:: What the task requires ::
Retype exactly the lines of the listing below from the one with "Where should I" through the last, both included, and leave every picture out.

:: Data records ::
==============================
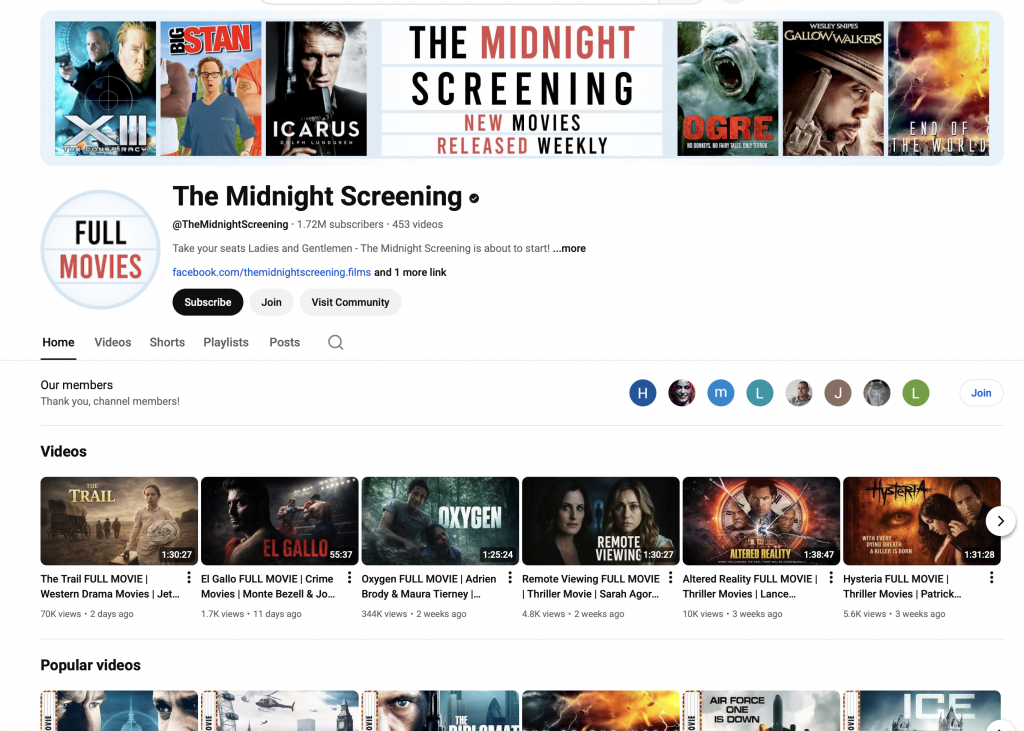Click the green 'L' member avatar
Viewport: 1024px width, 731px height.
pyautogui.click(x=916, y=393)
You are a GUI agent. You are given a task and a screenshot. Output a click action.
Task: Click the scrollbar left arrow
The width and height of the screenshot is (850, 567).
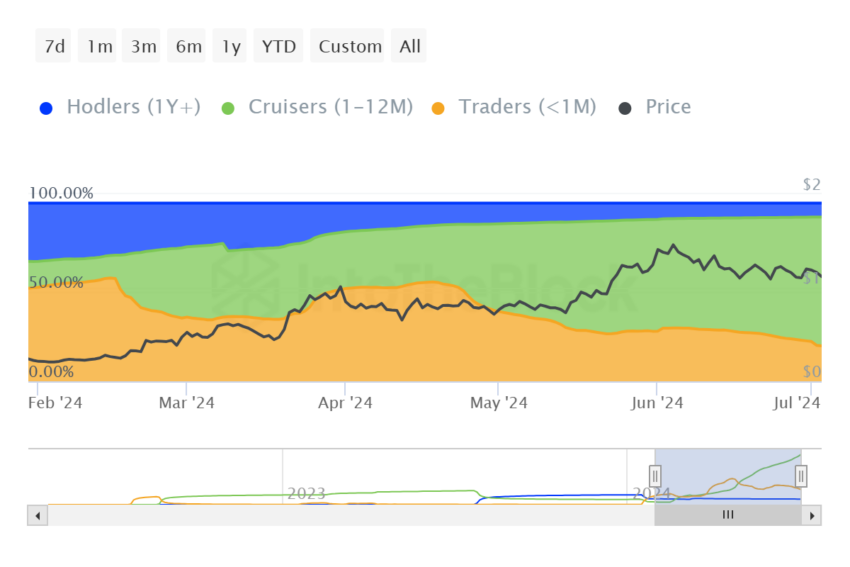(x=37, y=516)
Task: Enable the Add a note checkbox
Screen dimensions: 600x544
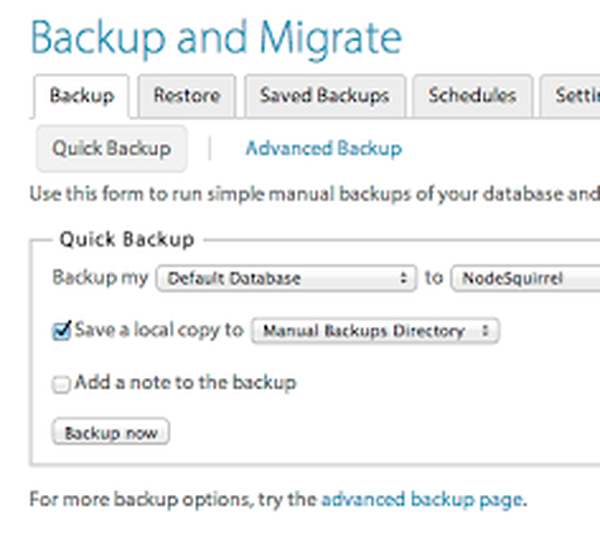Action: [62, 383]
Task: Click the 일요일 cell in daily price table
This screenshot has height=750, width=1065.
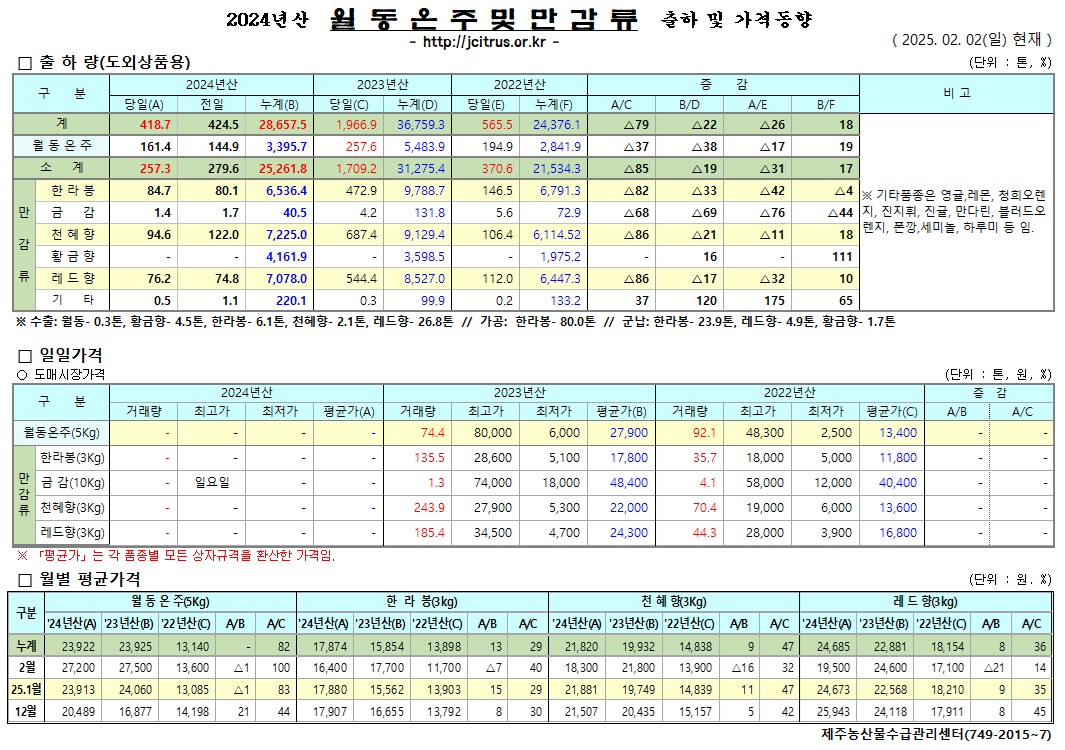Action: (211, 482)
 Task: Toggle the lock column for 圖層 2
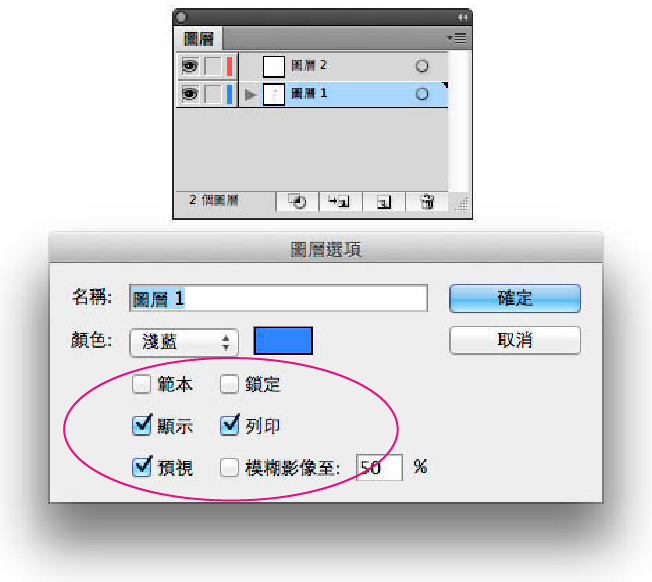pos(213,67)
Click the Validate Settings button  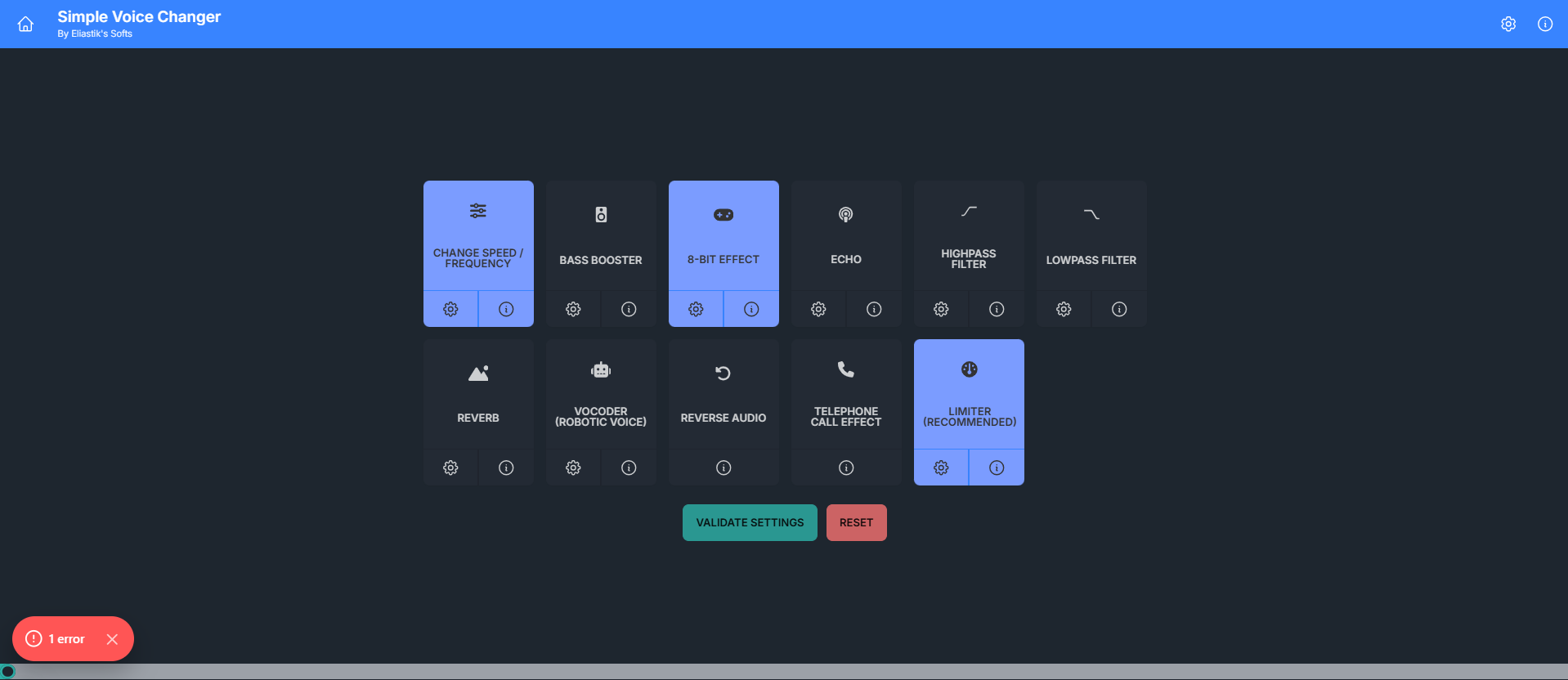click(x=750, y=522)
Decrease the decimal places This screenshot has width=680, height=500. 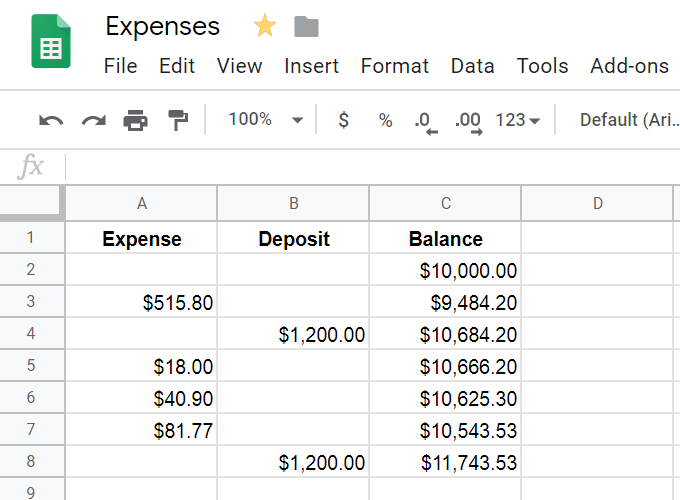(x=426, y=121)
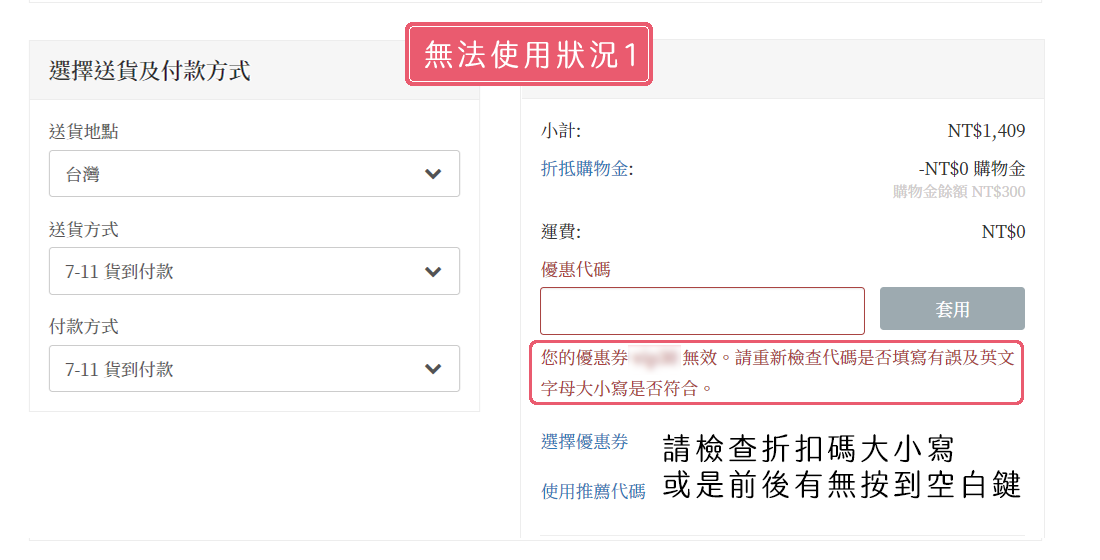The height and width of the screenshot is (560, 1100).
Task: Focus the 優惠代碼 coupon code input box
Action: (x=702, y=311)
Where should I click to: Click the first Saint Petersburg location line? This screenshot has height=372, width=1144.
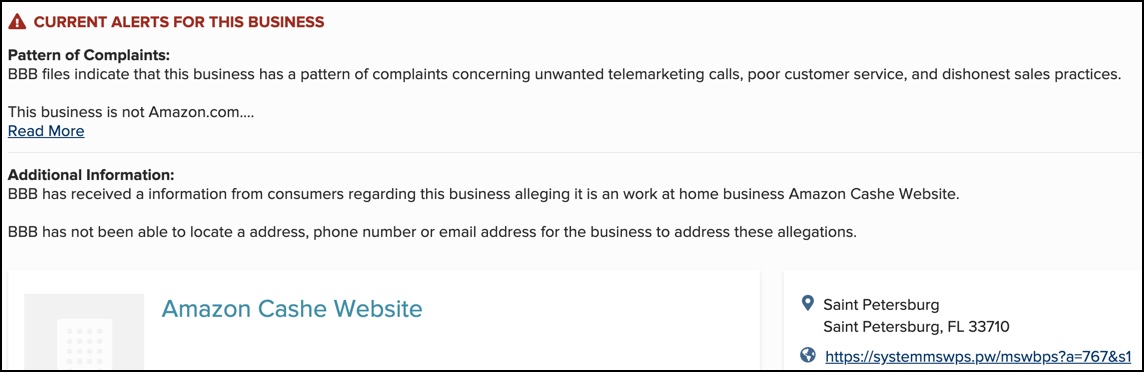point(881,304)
==============================
:: Task answer ::
Where should I click to: Click the first Saint Petersburg location line? This screenshot has height=372, width=1144.
point(881,304)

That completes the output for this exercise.